Ever wonder about this? In researching COPPA, I noticed the following definition of “Internet”
collectively the myriad of computer and telecommunications facilities, including equipment and operating software, which comprise the interconnected world-wide network of networks that employ the Transmission Control Protocol/Internet Protocol, or any predecessor or successor protocols to such protocol, to communicate information of all kinds by wire, radio, or other methods of transmission.
16 CFR § 312.2 (added in 1999). This definition comes from the COPPA law itself.
My quick and by no means exhaustive research (looked for the term “Internet means” in the CFR and U.S. Code) suggests that this is one of two definitions used, with slight variations, in Federal law (in less than a dozen places total).
The earliest reference I can find to this definition is from the Internet Tax Freedom Act of 1998 (the sales tax moratorium), which differed only slightly: “comprise” instead of “constitute” and omitting the “or other methods of transmission” part. This definition appears again in the child pornography rules issued in 2005 (28 CFR § 75.1).
The other definition I see is appears in the bankruptcy code (15 USCS § 163) and in the 2005 Internet gambling ban (31 CFR § 132.2 and 12 CFR § 233.2): “the international computer network of both Federal and non-Federal interoperable packet switched data networks.”
So which definition is better? Do both suck? Should we care? “Discuss amongst yourselves!”

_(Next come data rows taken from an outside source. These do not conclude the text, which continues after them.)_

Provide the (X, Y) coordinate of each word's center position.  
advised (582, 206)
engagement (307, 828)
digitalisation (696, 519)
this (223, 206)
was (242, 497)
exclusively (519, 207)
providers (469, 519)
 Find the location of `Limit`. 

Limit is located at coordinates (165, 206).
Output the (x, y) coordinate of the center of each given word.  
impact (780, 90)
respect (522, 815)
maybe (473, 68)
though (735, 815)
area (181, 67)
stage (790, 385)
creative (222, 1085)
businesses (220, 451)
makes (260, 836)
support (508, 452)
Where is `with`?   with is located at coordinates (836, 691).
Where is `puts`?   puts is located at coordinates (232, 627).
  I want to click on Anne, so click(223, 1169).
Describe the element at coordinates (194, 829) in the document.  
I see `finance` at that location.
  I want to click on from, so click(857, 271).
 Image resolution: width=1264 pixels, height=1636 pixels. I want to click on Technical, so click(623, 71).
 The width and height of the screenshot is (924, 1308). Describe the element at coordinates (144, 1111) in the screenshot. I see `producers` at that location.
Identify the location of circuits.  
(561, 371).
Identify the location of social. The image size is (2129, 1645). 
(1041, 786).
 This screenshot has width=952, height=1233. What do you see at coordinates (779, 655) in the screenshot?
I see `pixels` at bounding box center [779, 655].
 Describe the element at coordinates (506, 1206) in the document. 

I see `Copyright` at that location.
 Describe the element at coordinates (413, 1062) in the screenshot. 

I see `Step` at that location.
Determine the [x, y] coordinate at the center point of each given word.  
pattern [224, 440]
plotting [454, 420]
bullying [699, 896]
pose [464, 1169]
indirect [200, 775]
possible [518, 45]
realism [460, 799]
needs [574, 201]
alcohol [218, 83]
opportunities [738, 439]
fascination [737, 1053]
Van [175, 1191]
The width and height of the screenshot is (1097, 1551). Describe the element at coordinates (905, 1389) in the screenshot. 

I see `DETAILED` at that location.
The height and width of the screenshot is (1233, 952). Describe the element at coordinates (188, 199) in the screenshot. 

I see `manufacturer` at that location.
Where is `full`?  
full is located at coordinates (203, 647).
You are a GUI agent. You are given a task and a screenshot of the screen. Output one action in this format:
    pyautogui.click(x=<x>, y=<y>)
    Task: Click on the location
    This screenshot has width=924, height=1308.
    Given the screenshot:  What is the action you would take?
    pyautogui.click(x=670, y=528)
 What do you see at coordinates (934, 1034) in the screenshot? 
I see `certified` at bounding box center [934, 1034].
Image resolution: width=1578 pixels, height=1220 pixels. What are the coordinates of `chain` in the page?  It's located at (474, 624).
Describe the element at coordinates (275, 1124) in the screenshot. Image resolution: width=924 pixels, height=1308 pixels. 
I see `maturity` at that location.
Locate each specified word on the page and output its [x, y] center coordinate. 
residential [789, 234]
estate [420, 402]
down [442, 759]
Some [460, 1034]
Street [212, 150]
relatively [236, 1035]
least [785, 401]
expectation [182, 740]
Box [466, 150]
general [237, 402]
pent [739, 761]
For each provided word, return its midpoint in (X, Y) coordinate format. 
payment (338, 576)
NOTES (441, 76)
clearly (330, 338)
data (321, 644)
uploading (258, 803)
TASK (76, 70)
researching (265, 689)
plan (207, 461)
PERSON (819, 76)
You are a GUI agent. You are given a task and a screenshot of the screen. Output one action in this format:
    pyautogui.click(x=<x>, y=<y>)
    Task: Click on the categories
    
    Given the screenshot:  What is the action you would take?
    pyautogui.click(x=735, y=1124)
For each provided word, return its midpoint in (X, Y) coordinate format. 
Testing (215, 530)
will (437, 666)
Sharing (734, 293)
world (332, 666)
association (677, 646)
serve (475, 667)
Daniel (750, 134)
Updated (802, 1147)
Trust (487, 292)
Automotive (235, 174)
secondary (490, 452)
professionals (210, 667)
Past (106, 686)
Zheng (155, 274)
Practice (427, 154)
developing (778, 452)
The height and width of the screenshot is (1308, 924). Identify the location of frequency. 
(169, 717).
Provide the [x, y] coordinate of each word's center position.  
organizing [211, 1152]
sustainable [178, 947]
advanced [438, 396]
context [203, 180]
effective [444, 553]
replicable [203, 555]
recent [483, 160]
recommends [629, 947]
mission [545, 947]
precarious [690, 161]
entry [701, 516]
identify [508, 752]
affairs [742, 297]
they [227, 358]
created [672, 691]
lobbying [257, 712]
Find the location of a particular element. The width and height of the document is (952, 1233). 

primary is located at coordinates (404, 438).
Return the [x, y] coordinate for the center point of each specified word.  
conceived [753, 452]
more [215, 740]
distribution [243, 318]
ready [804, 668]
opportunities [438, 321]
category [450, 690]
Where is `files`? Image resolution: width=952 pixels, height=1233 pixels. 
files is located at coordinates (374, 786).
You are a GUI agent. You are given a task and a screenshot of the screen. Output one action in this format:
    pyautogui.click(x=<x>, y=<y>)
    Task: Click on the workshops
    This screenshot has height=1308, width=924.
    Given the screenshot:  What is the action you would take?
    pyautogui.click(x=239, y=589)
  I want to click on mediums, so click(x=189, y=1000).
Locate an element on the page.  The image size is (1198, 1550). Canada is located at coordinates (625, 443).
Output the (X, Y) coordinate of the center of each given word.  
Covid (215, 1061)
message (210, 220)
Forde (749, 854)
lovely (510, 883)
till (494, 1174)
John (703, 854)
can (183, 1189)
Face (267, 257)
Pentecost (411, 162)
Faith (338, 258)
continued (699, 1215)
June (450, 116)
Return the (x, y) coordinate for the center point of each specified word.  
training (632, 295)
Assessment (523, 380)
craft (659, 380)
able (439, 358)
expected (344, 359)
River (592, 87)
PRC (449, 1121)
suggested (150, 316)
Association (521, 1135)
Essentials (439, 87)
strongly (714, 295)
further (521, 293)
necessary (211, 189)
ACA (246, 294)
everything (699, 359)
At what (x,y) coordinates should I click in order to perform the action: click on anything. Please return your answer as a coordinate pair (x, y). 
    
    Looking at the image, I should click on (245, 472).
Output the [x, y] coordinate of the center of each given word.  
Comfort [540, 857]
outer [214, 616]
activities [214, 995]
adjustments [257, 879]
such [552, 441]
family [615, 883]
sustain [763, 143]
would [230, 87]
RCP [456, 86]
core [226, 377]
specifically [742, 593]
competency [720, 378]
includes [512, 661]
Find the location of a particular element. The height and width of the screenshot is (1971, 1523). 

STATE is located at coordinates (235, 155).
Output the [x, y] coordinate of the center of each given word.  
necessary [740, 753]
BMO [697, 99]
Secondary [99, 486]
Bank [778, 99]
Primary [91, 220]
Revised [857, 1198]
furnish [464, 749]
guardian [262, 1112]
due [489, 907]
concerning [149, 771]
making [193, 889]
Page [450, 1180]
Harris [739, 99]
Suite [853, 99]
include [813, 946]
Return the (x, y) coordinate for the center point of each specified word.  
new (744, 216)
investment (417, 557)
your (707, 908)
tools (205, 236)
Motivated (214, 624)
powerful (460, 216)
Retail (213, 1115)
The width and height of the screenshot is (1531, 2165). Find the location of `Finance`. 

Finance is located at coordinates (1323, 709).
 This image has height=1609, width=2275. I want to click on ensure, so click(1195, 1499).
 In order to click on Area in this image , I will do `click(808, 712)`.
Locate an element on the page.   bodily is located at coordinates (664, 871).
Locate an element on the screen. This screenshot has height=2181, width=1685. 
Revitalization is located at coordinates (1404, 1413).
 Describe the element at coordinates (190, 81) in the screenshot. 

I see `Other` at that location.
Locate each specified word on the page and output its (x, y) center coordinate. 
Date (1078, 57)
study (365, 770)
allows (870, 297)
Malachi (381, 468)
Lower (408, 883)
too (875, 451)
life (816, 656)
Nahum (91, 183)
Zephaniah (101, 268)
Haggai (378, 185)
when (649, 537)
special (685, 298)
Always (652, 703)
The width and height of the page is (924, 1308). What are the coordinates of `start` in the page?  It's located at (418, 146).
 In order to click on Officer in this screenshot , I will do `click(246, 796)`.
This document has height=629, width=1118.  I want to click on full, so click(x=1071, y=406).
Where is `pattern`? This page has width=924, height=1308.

But no kvetching about the use of the word “myriad.” Someone already beat you to the punch—and got smacked down:
[A] commenter objected to the proposed rule’s use of the phrase “myriad of” in the definition of the term Internet in § 75.1(f). The Department declines to adopt this comment. According to Merriam-Webster’s Collegiate Dictionary (11th ed., 2003), “Recent criticism of the use of myriad as a noun, both in the plural form myriads and in the phrase myriad of, seems to reflect a mistaken belief that the word was originally and is still properly only an adjective * * *. The noun myriad has appeared in the works of such writers as Milton (plural myriads) and Thoreau (a myriad of), and it continues to occur frequently in reputable English. There is no reason to avoid it.” Merriam-Webster’s Collegiate Dictionary 821 (11th ed., 2003).
(70 FR 29607). Milton alone leading a federal agency in the use of language might well be the “Blind leading the blind” (at least in the most literal sense—Milton being blind and federal agencies, well…), but who are we to argue with both Milton and Thoreau?